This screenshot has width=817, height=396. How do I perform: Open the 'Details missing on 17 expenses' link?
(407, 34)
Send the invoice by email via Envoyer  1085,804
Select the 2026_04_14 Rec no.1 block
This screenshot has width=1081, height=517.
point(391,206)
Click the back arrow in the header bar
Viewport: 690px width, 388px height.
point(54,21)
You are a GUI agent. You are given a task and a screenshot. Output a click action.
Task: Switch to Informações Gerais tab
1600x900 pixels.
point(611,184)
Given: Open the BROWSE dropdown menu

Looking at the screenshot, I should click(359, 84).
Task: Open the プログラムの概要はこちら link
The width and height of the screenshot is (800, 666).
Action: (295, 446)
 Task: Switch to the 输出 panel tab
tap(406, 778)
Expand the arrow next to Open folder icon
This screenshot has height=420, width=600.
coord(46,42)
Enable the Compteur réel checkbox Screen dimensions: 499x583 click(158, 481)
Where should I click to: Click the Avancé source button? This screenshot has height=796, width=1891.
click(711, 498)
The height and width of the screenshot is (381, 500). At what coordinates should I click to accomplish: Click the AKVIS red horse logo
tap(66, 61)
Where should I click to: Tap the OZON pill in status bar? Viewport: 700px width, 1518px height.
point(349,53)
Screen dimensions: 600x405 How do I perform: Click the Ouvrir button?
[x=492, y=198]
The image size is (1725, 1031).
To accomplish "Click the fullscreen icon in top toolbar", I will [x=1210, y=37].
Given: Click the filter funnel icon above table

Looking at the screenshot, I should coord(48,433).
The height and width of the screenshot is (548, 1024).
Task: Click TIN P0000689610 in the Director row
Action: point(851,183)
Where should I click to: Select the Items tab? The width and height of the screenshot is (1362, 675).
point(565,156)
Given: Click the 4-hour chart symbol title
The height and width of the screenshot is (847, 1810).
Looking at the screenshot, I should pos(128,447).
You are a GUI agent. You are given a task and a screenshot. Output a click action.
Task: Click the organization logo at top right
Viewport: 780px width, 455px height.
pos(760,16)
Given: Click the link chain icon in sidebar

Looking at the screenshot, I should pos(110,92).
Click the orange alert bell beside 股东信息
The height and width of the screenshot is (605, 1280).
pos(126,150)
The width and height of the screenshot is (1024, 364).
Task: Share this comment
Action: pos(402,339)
*-*-*
# Written instruction
Retype the lines starting with the line that contains "Select the 2026_04_14 Rec no.1 block" and going on through the line that contains "Action: (295, 446)", with no changes.

# Reply
Select the 2026_04_14 Rec no.1 block
This screenshot has width=1081, height=517.
point(391,206)
Click the back arrow in the header bar
Viewport: 690px width, 388px height.
point(54,21)
You are a GUI agent. You are given a task and a screenshot. Output a click action.
Task: Switch to Informações Gerais tab
1600x900 pixels.
point(611,184)
Given: Open the BROWSE dropdown menu

Looking at the screenshot, I should click(359, 84).
Task: Open the プログラムの概要はこちら link
The width and height of the screenshot is (800, 666).
Action: (295, 446)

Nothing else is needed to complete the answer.